Chatterjee Samit, Lesniak Wojciech G, Gabrielson Matthew, Lisok Ala, Wharram Bryan, Sysa-Shah Polina, Azad Babak Behnam, Pomper Martin G, Nimmagadda Sridhar
Russell H. Morgan Department of Radiology and Radiological Science, Johns Hopkins University, Baltimore, MD, USA.
Sidney Kimmel Comprehensive Cancer Center, Johns Hopkins University, Baltimore, MD, USA.
Oncotarget. 2016 Mar 1;7(9):10215-27. doi: 10.18632/oncotarget.7143.
Antibodies targeting the PD-1/PD-L1 immune checkpoint lead to tumor regression and improved survival in several cancers. PD-L1 expression in tumors may be predictive of response to checkpoint blockade therapy. Because tissue samples might not always be available to guide therapy, we developed and evaluated a humanized antibody for non-invasive imaging of PD-L1 expression in tumors. Radiolabeled [111In]PD-L1-mAb and near-infrared dye conjugated NIR-PD-L1-mAb imaging agents were developed using the mouse and human cross-reactive PD-L1 antibody MPDL3280A. We tested specificity of [111In]PD-L1-mAb and NIR-PD-L1-mAb in cell lines and in tumors with varying levels of PD-L1 expression. We performed SPECT/CT imaging, biodistribution and blocking studies in NSG mice bearing tumors with constitutive PD-L1 expression (CHO-PDL1) and in controls (CHO). Results were confirmed in triple negative breast cancer (TNBC) (MDAMB231 and SUM149) and non-small cell lung cancer (NSCLC) (H2444 and H1155) xenografts with varying levels of PD-L1 expression. There was specific binding of [111In]PD-L1-mAb and NIR-PD-L1-mAb to tumor cells in vitro, correlating with PD-L1 expression levels. In mice bearing subcutaneous and orthotopic tumors, there was specific and persistent high accumulation of signal intensity in PD-L1 positive tumors (CHO-PDL1, MDAMB231, H2444) but not in controls. These results demonstrate that [111In]PD-L1-mAb and NIR-PD-L1-mAb can detect graded levels of PD-L1 expression in human tumor xenografts in vivo. As a humanized antibody, these findings suggest clinical translation of radiolabeled versions of MPDL3280A for imaging.
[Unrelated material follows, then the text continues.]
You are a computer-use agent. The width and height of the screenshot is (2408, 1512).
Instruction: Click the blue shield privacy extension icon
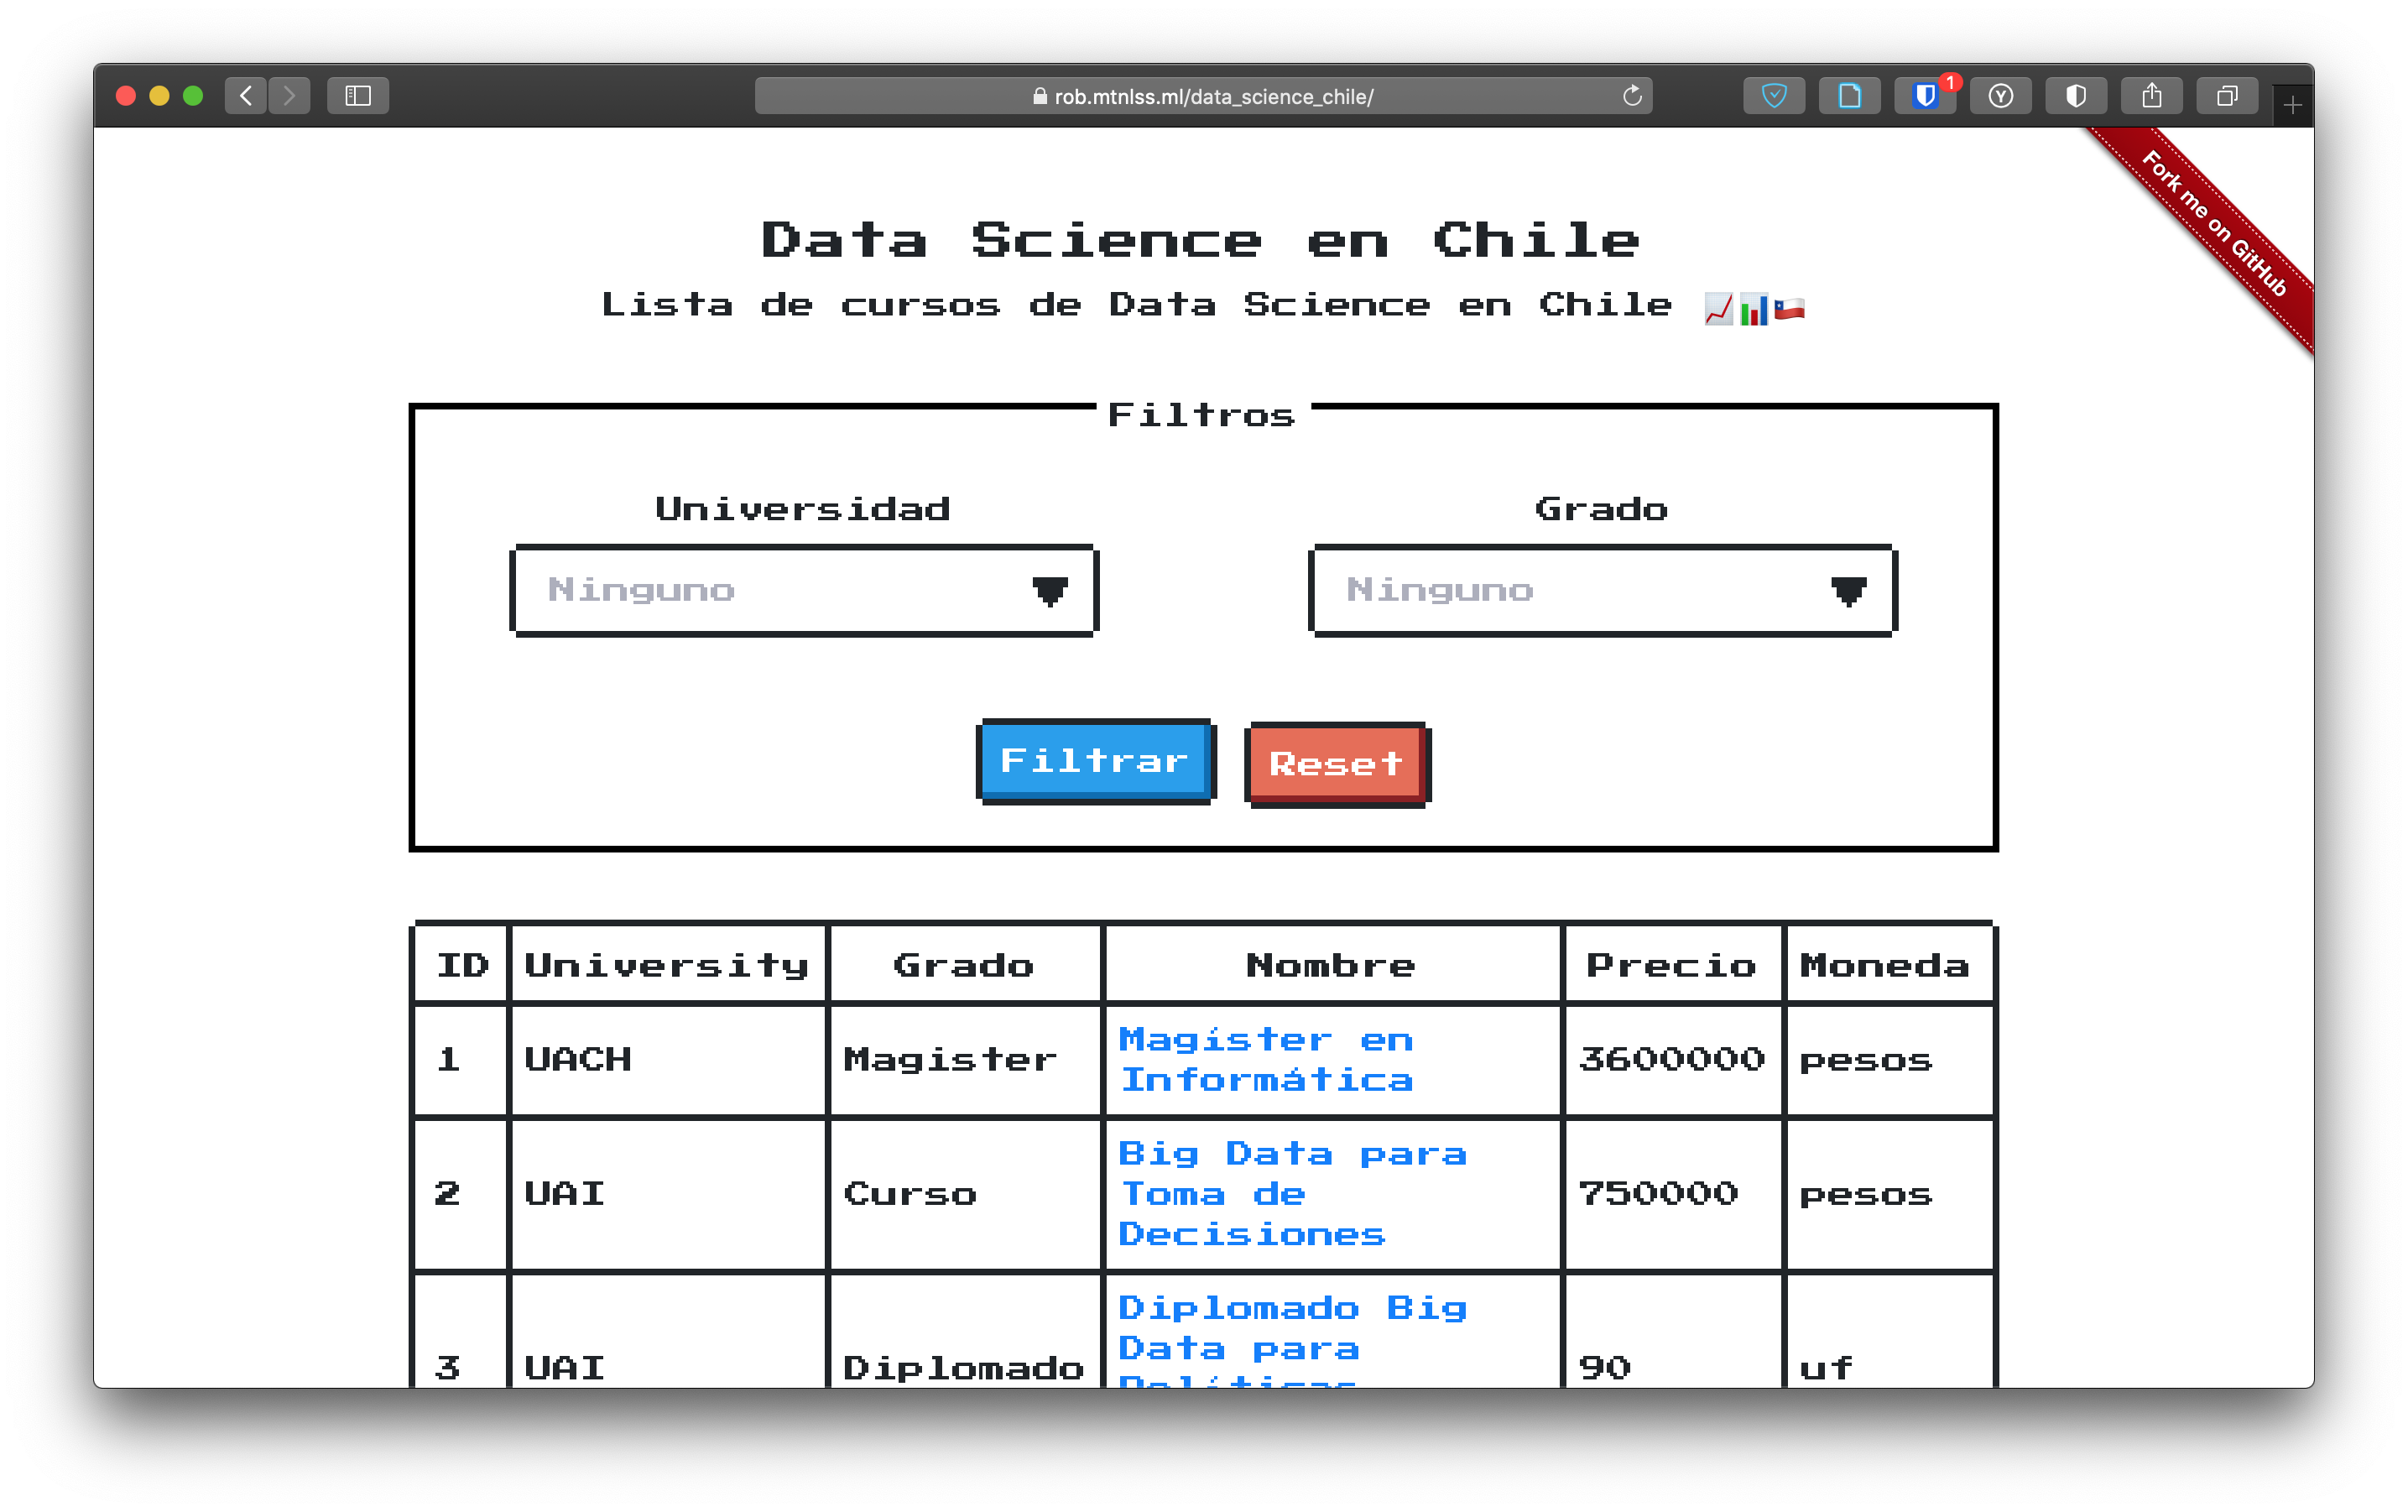pos(1774,96)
Specificity of NIR-PD-L1-mAb indicates the potential for optical imaging of PD-L1 expression in tumors in relevant pre-clinical as well as clinical settings.
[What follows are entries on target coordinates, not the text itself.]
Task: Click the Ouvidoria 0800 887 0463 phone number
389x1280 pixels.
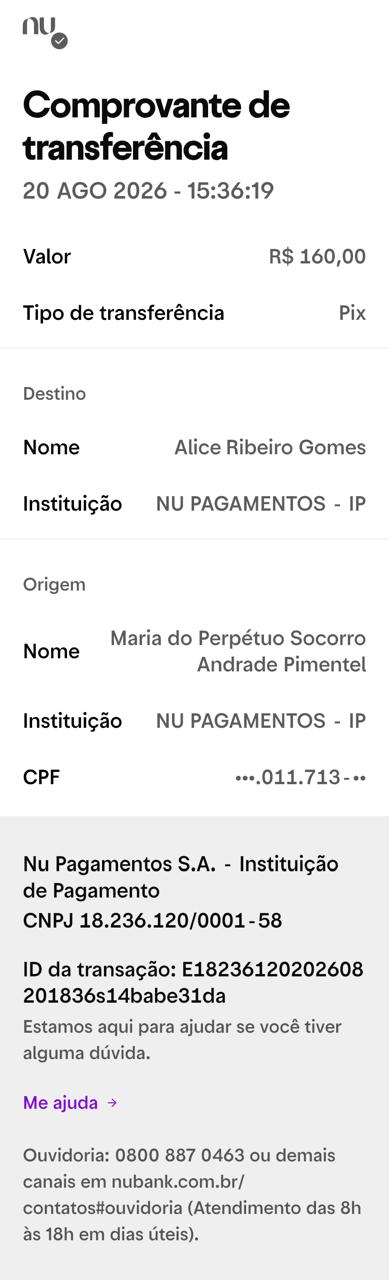Action: pyautogui.click(x=179, y=1155)
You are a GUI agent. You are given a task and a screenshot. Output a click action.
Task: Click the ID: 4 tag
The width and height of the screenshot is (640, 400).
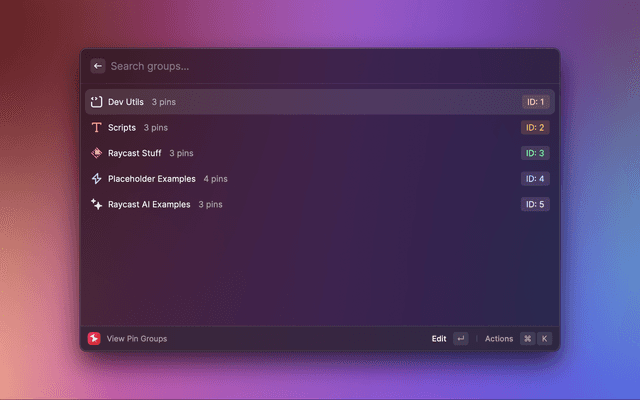535,179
靶向PD-1/PD-L1免疫检查点的抗体可使多种癌症出现肿瘤消退并改善生存率。肿瘤中的PD-L1表达可能预示着对检查点阻断疗法的反应。由于并非总能获得组织样本以指导治疗,我们研发并评估了一种用于对肿瘤中PD-L1表达进行非侵入性成像的人源化抗体。使用小鼠与人交叉反应性PD-L1抗体MPDL3280A,研发了放射性标记的[111In]PD-L1单克隆抗体和近红外染料偶联的NIR-PD-L1单克隆抗体成像剂。我们在具有不同PD-L1表达水平的细胞系和肿瘤中测试了[111In]PD-L1单克隆抗体和NIR-PD-L1单克隆抗体的特异性。我们在携带组成性PD-L1表达肿瘤(CHO-PDL1)的NSG小鼠和对照(CHO)小鼠中进行了SPECT/CT成像、生物分布和阻断研究。在具有不同PD-L1表达水平的三阴性乳腺癌(TNBC)(MDAMB231和SUM149)和非小细胞肺癌(NSCLC)(H2444和H1155)异种移植模型中证实了结果。[111In]PD-L1单克隆抗体和NIR-PD-L1单克隆抗体在体外与肿瘤细胞有特异性结合,与PD-L1表达水平相关。在携带皮下和原位肿瘤的小鼠中,PD-L1阳性肿瘤(CHO-PDL1、MDAMB231、H2444)中有特异性且持续的高信号强度聚集,而对照中则没有。这些结果表明,[111In]PD-L1单克隆抗体和NIR-PD-L1单克隆抗体可在体内检测人肿瘤异种移植模型中不同程度的PD-L1表达。作为一种人源化抗体,这些发现提示MPDL3280A放射性标记版本用于成像的临床转化。NIR-PD-L1单克隆抗体的特异性表明在相关临床前及临床环境中对肿瘤中PD-L1表达进行光学成像的潜力。